** Document excerpt **
In African communities where female children even shun schools on days designated by the family as ‘farm work or market days’, the consequence of water scarcity resulting from climate change poses the further threat of female children dropping out of school to meet the daily water needs of their households. This situation denies women the opportunities of educational and thus economic empowerment, furthers poverty and reduces their resilience to the impacts of climate change. Besides the increased workload on women with respect to water gathering, for communities, like urban areas where drinkable sources of water are available, such resources become more expensive, reducing not only accessibility but also affordability by women. Many women thus resort to unsafe water sources, with the obvious attending health implications.
Energy requirements for most rural African households require the combustion of wood for cooking. Women are also responsible for the gathering of this fuel. Combustion of wood contributes to anthropogenic CO2, thus women, most of them, being unaware are major relative contributors to climate change and in the end still constitute the hardest hit victims. This realization mandates the involvement of women in climate change awareness and policy making considering their critical place in both mitigation and adaptation to climate change.

** Entries shown **
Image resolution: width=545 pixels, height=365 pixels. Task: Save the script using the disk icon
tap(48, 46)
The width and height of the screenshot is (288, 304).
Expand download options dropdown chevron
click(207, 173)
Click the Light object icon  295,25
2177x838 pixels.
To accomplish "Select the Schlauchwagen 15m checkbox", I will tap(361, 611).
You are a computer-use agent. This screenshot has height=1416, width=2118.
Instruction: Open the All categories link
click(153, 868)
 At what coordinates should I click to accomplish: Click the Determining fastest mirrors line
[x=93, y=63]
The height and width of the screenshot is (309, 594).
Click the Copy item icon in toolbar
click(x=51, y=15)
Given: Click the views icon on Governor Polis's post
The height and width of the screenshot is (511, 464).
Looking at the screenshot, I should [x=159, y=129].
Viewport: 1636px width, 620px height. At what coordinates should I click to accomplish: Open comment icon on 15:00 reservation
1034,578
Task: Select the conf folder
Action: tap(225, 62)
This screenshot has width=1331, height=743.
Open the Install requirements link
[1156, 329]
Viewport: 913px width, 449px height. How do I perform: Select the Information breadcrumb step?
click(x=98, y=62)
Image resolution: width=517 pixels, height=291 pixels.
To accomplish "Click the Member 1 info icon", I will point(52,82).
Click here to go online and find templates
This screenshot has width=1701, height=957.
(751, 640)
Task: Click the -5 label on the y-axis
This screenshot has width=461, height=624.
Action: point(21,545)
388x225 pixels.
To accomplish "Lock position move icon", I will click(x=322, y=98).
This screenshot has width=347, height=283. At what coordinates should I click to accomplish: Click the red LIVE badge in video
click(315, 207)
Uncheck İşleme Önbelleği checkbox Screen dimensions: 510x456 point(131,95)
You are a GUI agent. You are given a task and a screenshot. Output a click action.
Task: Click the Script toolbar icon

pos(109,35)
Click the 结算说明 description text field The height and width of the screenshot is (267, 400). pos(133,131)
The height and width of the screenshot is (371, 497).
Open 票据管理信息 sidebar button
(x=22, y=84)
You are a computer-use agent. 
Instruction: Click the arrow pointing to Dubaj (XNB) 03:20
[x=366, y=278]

** What you will do **
Update the passage on women and climate change, starting with "Energy requirements for" and going on through "to climate change.", so that each "wood" reads "firewood".

** Result **
Energy requirements for most rural African households require the combustion of firewood for cooking. Women are also responsible for the gathering of this fuel. Combustion of firewood contributes to anthropogenic CO2, thus women, most of them, being unaware are major relative contributors to climate change and in the end still constitute the hardest hit victims. This realization mandates the involvement of women in climate change awareness and policy making considering their critical place in both mitigation and adaptation to climate change.